The Other 80 Percent: Strategies for Delegating Design of Nonstructural Systems

October 24, 2019

Nonstructural systems, such as cladding, partitions, utility distribution systems, specialty components, and contents, can comprise 80% or more of the cost of a new building. Poor seismic performance of these systems can result in loss of valuable components, costly repairs, extended downtime, blocked egress, and casualties. Even in moderate earthquakes, damage to nonstructural systems can cause injury or loss of life and result in extended closure of buildings that otherwise exhibit little or no structural damage.
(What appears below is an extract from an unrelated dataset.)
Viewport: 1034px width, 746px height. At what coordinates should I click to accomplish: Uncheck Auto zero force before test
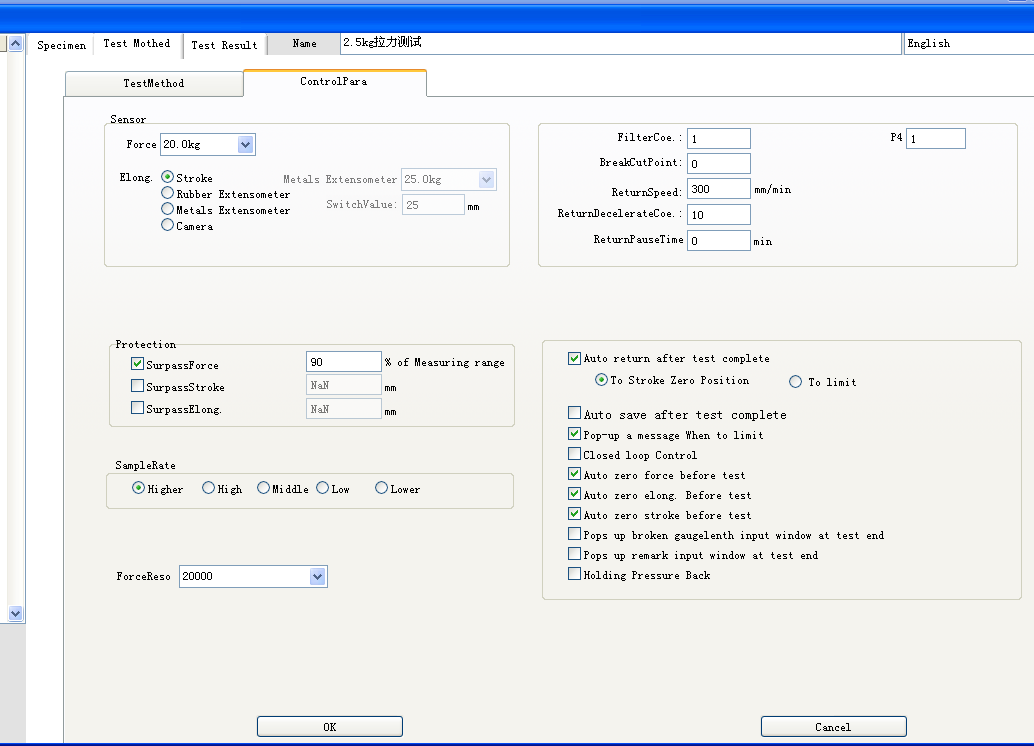click(574, 475)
Despite their importance to building function, the design of nonstructural systems is often delegated to third-party engineers or Specialty Structural Engineers (SSE) who are not the primary Architect, Structural, Mechanical, Plumbing or Electrical Engineer of Record for the project. Commonly delegated systems include cladding, interior partitions, suspended ceilings, MEP equipment, MEP distribution systems, metal stairs, specialty architectural components, and fire protection systems. The decision to delegate the design of any particular nonstructural system depends on a number of factors including the experience of the design team, the complexity of the system, the project delivery method, and existing relationships between design-build teams and specialty engineers.

The delegated design process begins with identifying which designs to delegate. Ideally, this is determined at the outset of a project when the scope of work for each design professional is being established. Once a system has been identified as a “delegated design”, the design team must describe the requirements for the SSE in sufficient detail to allow for a complete and coordinated design solution. This is typically communicated with drawings and specifications. For cladding and stairs, this may take the form of elevations, sections, details and performance specifications; for suspended utility distribution systems, this may take the form of piping/conduit plans and performance specifications.
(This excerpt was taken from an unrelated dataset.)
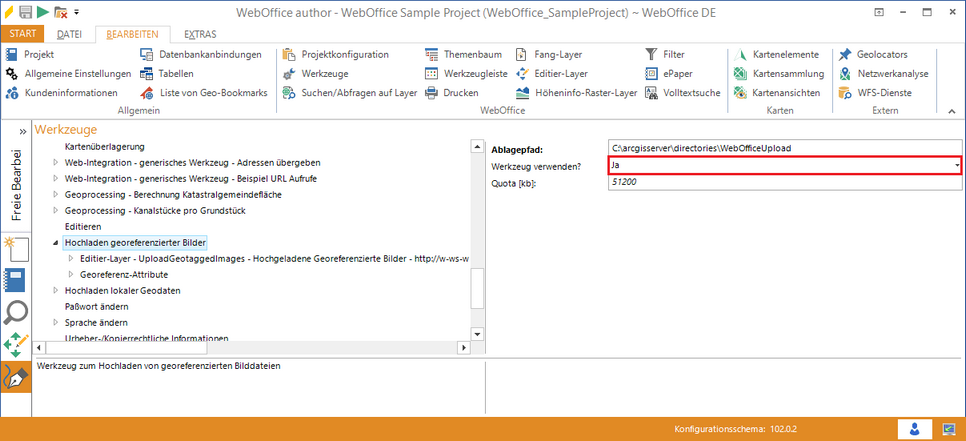Open the Werkzeug verwenden dropdown
This screenshot has height=441, width=966.
point(957,165)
The Structural Engineer of Record (SEOR) can assist with ensuring that performance of the delegated designs is consistent with the overarching seismic performance objective of the building. This is particularly critical for buildings designed for damage control and post-earthquake functionality. For example, an economical cladding choice may require structural systems that exhibit seismic drift less than that allowed by the building code. The SEOR can also help translate overarching objectives into specific performance objectives for each nonstructural system by providing design criteria that the SSE can use as the basis for the delegated design.

Given the importance of delegated designs to the overall success of a project, it is essential to track delegated design submittals, assign responsibility for review of each delegated system, and ensure that there is an Engineer of Record responsible for the design of each delegated system. The SEOR should typically serve as one of the reviewers for any nonstructural system designed for seismic demands. As a minimum, the SEOR’s review should confirm that the design is in accordance with the specified criteria and is consistent with the design intent. The SEOR should also verify that the structure is capable of accommodating the loads imposed by the nonstructural system.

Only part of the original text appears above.